Sexta-feira Santa ou simplesmente a
Paixão e Morte de Jesus. Somos levamos a contemplar e vivenciar o mistério da
iniquidade humana na pessoa de Cristo sim, mas – e sobretudo – o mistério do
Seu triunfo definitivo.
O rito da apresentação e adoração da
cruz vem como consequência lógica da proclamação da Paixão de Cristo. A Igreja
ergue, diante dos fiéis, o sinal do triunfo do Senhor, que havia dito: “Quando
vocês levantarem o Filho do Homem, saberão que Eu sou” (Jo 8,28).
Enquanto apresenta a cruz, o celebrante
canta por três vezes: “Eis o lenho da cruz, do qual pendeu a salvação do
mundo”. A assembleia, cada vez, responde: “Vinde, adoremos!”. Durante a
procissão da adoração, entoam-se cânticos apropriados.
Jesus morre no momento em que, no
Templo, se imolam os cordeiros destinados à celebração da Páscoa. A Sua
imolação é “real”, um sacrifício realizado de uma vez por todas, porque a
vítima espiritual tornou inúteis as vítimas materiais.
Outros pormenores completam o quadro:
de Jesus não são quebradas as pernas, em conformidade com as prescrições
rituais (Ex 12,46); do Seu lado transpassado, jorra o sangue, com o qual são
misteriosamente assinalados os que pertencem ao novo povo, aqueles que Deus
salva (cf. Ex 12,7.13). Cristo crucificado é, pois, o “verdadeiro Cordeiro
pascal”: Ele é a “nossa Páscoa” imolada (cf. 1Cor 5,7).
Os profetas, especialmente o Segundo
Isaías (1ª leitura), descrevem o Servo do Senhor no momento em que realiza Sua
missão de libertar o povo dos pecados e torná-lo agradável a Deus, como um
cordeiro inocente, carregado dos delitos do seu povo, e que, em silêncio, se
deixa conduzir ao matadouro. E é de sua morte, aceita livremente, que provém a
justificação “para todos”.
O dramático diálogo com Pilatos
mostra Jesus silencioso, enquanto a autoridade, neste momento a serviço do
pecado do mundo que cega o povo, decide Sua morte e O condena.

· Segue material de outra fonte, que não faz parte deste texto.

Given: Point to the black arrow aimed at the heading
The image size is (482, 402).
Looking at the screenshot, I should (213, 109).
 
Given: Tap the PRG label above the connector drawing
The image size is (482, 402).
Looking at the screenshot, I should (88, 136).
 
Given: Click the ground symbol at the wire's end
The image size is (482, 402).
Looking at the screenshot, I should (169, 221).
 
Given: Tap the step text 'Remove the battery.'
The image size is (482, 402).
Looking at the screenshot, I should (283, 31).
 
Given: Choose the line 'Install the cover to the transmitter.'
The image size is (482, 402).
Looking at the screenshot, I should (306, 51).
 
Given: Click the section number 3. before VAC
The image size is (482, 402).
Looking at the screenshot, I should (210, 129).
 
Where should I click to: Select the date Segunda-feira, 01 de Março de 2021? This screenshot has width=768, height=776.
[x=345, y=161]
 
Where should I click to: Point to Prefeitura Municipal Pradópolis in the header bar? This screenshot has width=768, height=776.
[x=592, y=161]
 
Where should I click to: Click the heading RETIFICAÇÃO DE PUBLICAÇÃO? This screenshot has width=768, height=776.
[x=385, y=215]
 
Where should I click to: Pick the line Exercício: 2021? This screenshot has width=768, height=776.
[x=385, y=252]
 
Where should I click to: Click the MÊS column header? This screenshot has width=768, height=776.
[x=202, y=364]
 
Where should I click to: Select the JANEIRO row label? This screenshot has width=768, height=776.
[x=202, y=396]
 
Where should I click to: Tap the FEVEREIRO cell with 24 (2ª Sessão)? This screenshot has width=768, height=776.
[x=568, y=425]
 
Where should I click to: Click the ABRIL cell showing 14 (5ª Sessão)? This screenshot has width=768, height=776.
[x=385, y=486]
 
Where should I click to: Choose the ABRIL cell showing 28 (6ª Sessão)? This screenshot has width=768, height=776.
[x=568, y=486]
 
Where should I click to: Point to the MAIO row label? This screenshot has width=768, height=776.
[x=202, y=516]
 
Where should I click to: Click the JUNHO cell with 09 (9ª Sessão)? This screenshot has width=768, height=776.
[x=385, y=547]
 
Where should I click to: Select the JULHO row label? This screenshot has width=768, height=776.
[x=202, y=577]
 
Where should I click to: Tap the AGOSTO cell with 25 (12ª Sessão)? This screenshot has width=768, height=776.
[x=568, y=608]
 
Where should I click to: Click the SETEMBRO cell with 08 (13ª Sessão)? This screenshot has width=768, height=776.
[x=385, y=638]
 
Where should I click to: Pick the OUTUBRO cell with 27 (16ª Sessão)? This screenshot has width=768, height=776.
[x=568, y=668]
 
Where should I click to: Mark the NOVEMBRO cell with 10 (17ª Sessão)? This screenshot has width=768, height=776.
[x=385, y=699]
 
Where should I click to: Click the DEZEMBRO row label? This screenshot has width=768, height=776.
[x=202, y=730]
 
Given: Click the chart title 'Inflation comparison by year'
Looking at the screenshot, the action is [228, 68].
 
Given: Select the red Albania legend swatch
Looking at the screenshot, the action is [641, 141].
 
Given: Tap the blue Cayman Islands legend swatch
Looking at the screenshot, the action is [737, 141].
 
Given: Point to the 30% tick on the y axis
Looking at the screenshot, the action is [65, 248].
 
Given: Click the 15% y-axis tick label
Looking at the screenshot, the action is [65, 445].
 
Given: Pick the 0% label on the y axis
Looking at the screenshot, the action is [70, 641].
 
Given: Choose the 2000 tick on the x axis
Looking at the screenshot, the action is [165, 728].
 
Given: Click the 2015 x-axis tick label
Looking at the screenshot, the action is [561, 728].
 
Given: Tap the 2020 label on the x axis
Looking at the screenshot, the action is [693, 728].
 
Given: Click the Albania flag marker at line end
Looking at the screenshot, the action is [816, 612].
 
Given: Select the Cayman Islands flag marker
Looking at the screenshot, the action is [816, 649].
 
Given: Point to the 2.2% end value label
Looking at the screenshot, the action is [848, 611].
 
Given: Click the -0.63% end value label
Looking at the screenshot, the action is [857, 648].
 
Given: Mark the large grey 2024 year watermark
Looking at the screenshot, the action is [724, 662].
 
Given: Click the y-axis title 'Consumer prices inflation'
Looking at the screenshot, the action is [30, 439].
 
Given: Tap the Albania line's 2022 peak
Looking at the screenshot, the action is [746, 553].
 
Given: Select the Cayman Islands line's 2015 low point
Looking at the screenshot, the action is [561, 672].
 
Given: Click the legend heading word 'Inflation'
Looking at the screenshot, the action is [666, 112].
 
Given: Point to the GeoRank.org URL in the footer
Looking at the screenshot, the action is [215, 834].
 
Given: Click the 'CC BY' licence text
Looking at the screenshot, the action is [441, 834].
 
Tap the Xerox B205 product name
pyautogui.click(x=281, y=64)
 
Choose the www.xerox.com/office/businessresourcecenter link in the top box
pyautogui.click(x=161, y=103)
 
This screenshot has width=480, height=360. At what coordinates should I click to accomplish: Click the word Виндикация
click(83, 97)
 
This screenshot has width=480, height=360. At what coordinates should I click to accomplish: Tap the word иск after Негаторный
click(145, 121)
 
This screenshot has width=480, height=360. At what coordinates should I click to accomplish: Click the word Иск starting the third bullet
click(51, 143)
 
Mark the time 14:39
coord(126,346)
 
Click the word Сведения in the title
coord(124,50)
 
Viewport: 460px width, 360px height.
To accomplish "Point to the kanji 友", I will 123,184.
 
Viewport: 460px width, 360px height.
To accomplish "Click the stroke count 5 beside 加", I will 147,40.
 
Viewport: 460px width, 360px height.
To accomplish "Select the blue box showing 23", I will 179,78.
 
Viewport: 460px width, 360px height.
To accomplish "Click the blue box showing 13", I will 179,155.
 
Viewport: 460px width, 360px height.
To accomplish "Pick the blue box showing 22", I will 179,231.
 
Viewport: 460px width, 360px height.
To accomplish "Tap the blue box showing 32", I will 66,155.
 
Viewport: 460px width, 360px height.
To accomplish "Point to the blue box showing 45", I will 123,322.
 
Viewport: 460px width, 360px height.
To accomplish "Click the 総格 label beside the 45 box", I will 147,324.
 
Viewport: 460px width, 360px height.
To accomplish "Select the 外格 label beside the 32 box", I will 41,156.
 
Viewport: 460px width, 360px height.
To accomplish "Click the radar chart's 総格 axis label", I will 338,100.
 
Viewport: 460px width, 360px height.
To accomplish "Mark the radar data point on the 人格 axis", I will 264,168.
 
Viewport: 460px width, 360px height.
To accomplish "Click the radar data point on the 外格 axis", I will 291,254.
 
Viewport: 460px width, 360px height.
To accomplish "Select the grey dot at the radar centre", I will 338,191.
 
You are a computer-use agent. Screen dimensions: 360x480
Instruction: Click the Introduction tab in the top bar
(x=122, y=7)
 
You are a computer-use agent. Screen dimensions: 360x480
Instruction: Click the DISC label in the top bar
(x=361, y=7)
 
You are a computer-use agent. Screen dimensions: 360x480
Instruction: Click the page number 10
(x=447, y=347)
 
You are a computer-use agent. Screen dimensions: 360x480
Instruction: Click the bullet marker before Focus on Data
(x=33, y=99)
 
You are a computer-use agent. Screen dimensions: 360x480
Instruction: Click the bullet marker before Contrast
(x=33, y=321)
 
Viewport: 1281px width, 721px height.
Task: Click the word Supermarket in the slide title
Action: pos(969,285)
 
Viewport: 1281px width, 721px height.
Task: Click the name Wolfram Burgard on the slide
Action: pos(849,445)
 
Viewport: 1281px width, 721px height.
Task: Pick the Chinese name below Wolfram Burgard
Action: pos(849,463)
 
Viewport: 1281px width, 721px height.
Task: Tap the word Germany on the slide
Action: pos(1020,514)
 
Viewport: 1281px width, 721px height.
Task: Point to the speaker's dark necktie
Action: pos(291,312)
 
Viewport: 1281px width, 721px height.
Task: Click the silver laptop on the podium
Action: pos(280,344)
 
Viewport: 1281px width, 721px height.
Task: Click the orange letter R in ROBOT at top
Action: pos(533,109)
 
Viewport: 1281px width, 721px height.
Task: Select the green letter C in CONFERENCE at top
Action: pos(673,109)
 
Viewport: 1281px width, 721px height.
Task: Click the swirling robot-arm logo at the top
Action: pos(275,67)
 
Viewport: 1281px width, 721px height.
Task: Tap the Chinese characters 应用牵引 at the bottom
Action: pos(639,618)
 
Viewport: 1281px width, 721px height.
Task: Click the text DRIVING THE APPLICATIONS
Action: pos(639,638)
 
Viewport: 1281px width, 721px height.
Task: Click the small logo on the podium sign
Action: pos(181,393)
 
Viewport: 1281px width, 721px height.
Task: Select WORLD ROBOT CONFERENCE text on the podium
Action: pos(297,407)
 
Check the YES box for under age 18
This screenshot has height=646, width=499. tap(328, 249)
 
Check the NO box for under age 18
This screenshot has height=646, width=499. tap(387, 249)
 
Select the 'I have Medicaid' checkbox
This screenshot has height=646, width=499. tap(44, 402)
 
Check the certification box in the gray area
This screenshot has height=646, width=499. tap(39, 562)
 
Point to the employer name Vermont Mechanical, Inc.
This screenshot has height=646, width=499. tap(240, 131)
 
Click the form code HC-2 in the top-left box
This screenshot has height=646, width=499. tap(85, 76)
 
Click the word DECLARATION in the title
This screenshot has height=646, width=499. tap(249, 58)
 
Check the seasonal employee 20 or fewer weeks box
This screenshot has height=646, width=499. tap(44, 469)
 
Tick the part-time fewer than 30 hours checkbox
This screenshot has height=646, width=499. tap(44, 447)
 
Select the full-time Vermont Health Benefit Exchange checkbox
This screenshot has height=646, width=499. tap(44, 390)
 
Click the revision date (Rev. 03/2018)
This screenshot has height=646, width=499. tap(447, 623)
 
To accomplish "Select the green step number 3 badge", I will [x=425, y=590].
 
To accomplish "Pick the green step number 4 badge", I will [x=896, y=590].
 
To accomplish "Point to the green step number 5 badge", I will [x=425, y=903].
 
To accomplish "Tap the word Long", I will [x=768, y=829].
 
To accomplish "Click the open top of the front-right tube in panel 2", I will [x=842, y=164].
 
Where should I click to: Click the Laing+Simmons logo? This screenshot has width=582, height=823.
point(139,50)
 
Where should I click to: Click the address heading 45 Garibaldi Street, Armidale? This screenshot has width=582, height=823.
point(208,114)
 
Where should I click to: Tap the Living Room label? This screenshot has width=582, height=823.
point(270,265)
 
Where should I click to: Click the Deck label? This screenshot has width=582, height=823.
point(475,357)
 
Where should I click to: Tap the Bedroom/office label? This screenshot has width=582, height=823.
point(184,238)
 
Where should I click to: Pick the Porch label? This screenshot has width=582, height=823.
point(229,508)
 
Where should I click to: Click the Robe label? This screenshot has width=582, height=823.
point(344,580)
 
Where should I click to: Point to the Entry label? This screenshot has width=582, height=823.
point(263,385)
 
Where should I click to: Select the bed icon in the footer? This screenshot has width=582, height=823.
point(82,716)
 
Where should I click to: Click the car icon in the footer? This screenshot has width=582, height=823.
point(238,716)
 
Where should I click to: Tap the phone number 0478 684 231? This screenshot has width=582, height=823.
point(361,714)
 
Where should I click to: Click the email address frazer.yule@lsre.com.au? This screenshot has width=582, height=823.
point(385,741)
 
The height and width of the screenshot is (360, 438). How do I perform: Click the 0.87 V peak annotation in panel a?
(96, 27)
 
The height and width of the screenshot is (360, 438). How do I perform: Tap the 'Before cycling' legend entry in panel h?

Não seria completa a compreensão do
mistério de Jesus se não contemplássemos também – como o Apocalipse de João – o
Cordeiro glorioso, que está diante de Deus com os sinais das Suas chagas,
dominador do mundo e da história (Ap 5,6ss); o Cordeiro que se imolou por amor
da Igreja e para o qual ela tende cheia de amor. Na cruz se iniciaram as
núpcias do Cordeiro, que terão sua realização plena na festa do céu (cf. Ap
19,7-9).
Neste dia, “em que Cristo,
nossa Páscoa foi imolado” (1Cor 5,7), torna-se clara realidade o que
desde há muito havia sido prenunciado em figura e mistério: a ovelha verdadeira
substitui a ovelha figurativa, e mediante um único sacrifício realiza-se
plenamente o que a variedade das antigas vítimas significava.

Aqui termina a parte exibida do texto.